Watson Buckle Blog
CFC Reform
Since January, the Government has been examining options to reform the UK’s CFC rules and launched three consultations that have since been carried out.
The Treasury originally said that the CFC Reforms were designed “to strike the right balance between improving the competitiveness of the UK corporate tax system and protecting the UK tax base against avoidance.”
The Government’s intentions appeared to be good – they want to create an attractive regime which would see proposals being competitive for business whilst protecting the UK tax base.
The reform has been a long time coming and what people will now want to know is whether what has been produced will work in practice.
The changes are expected to deliver some benefits, particularly for offshore financing activities. Big businesses are expected to react mostly positively, although there will be some reservations.
It is, however, expected that the compliance burdens will be as profound as they are now.
The reforms will also see a variety of exemptions being offered and that will mean a lot of work will need to be carried out to analyse the CFC activities within a group.

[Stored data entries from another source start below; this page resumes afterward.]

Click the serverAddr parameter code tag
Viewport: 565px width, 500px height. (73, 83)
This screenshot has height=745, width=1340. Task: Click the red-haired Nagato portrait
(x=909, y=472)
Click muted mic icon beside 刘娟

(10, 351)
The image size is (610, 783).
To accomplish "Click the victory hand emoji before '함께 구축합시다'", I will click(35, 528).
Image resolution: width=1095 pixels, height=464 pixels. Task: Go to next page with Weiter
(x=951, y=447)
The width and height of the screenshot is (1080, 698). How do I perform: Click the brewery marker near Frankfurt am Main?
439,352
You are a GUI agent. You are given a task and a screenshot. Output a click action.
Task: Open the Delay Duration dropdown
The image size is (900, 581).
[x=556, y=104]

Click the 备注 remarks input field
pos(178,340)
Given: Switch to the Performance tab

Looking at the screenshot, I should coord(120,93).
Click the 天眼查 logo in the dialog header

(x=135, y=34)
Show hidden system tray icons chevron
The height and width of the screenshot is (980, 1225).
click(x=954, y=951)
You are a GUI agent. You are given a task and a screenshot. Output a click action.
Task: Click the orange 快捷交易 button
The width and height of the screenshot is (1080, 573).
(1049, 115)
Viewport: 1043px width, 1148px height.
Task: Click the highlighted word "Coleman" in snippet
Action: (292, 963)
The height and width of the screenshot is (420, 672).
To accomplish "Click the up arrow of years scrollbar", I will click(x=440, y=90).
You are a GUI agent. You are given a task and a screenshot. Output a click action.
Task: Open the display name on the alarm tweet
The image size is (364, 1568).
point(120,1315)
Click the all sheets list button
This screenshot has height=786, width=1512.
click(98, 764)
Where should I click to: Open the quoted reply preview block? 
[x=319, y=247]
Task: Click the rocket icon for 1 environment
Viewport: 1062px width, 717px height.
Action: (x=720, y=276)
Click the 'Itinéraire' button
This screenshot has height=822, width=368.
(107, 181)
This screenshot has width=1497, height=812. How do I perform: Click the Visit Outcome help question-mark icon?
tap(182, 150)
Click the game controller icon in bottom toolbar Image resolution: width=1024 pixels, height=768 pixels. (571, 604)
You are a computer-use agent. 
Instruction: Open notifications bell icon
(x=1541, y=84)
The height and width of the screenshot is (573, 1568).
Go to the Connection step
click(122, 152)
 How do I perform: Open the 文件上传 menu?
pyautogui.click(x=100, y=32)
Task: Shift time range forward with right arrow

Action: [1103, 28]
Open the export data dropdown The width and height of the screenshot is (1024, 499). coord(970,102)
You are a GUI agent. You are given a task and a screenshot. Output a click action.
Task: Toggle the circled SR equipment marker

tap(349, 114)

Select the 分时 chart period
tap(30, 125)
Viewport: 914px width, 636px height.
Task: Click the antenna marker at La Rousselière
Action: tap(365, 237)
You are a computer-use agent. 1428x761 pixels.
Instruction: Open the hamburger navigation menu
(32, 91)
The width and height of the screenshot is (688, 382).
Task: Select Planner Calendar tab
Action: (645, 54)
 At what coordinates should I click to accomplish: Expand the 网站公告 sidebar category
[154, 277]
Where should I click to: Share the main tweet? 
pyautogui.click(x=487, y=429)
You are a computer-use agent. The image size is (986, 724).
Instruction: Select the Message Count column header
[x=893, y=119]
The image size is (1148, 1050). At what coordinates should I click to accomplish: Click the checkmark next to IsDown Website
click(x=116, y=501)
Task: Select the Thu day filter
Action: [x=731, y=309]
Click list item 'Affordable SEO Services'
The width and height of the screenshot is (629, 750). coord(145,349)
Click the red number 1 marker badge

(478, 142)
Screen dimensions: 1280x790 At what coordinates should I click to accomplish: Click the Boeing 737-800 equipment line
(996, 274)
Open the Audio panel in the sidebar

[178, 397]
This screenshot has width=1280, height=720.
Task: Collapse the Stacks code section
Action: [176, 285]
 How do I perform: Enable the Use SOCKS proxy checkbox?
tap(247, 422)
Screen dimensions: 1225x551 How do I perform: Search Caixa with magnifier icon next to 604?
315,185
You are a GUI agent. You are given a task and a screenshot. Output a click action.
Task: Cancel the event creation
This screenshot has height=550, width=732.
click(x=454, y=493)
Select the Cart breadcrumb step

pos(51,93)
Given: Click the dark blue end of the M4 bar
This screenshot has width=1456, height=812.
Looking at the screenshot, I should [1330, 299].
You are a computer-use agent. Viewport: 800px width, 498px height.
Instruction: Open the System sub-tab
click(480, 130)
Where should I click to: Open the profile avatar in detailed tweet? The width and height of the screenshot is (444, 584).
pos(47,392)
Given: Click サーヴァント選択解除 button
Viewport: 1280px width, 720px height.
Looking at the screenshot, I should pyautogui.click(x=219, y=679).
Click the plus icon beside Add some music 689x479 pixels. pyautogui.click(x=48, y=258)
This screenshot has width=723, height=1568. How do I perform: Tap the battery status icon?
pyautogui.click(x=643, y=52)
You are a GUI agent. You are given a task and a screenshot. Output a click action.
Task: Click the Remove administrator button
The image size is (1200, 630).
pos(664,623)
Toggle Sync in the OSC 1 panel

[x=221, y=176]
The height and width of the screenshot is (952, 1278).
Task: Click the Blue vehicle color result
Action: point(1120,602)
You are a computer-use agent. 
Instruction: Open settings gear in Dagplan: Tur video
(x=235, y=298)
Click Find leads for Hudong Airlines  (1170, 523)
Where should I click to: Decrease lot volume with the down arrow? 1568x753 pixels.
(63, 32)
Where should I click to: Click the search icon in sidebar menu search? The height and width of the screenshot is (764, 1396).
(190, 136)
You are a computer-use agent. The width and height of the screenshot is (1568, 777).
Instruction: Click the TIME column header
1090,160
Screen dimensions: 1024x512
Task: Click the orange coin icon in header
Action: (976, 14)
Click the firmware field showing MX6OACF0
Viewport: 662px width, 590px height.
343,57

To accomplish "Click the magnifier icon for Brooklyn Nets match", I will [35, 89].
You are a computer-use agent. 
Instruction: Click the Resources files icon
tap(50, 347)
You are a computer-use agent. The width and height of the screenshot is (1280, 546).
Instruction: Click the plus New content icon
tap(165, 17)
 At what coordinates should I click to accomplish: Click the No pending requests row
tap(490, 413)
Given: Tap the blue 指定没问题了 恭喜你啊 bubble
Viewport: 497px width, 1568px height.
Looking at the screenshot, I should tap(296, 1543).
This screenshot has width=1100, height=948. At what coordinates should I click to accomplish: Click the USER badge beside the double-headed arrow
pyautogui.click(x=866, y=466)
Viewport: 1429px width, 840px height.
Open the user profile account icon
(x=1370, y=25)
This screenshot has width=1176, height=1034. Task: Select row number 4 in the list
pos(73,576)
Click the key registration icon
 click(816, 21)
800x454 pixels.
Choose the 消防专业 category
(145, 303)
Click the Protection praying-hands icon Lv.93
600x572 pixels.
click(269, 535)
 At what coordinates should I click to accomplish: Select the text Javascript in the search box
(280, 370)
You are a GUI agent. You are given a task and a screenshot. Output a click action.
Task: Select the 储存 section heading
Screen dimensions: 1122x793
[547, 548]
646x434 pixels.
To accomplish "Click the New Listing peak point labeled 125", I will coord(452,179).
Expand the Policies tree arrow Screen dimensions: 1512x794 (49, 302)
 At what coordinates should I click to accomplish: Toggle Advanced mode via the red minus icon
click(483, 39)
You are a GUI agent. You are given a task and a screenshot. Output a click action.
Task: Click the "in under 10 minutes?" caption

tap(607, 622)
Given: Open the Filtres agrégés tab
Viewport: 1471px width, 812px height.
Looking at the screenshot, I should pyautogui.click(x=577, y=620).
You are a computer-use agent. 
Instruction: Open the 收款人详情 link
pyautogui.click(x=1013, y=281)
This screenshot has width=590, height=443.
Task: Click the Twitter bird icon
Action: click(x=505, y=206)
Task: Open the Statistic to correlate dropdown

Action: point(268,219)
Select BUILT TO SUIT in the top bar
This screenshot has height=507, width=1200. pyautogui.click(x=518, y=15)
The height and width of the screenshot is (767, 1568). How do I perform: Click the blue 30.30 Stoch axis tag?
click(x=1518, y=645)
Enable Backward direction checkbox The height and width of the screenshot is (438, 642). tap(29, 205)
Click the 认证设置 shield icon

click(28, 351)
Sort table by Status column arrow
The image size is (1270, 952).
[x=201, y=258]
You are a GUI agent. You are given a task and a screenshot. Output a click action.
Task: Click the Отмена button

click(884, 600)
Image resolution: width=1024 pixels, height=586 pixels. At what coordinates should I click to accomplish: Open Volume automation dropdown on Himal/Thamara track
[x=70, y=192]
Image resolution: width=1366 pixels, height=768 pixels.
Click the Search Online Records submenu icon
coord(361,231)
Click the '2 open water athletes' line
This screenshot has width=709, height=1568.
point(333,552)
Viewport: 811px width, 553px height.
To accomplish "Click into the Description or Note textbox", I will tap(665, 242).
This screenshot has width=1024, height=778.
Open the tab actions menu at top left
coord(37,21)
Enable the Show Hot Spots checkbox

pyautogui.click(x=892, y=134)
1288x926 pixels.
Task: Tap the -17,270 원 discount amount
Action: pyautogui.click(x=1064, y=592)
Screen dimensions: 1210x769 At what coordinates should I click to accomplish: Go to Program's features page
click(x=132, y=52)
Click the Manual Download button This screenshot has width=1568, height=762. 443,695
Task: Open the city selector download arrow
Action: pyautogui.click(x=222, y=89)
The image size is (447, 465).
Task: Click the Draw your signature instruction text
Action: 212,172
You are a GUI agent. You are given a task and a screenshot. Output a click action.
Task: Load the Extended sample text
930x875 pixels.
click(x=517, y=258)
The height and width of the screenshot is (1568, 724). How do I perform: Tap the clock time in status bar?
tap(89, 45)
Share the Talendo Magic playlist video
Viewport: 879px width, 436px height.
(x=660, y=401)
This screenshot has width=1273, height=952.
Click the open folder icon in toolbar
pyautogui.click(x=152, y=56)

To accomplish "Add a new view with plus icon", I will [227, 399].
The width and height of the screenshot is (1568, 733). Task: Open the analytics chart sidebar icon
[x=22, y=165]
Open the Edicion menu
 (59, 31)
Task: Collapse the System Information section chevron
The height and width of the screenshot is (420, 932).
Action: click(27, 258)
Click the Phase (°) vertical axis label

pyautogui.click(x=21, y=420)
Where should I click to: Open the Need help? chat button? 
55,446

New inbound investors may also find the new regime to be a disincentive due to the complexities they will be met with. For example, there is a missed opportunity with the lack of a simple exemption for genuine EU activities, which will go against the UK in the choice of a location for a European holding company.
So much for Britain being ‘open for business’.
The most attractive part of the new system is the finance company proposals, which over the years will lead to significant restructuring of offshore financing arrangements.
The system, however, is unlikely to be seen as a strong initiative to attract new investment to the UK, which our Chancellor seemed determined to do.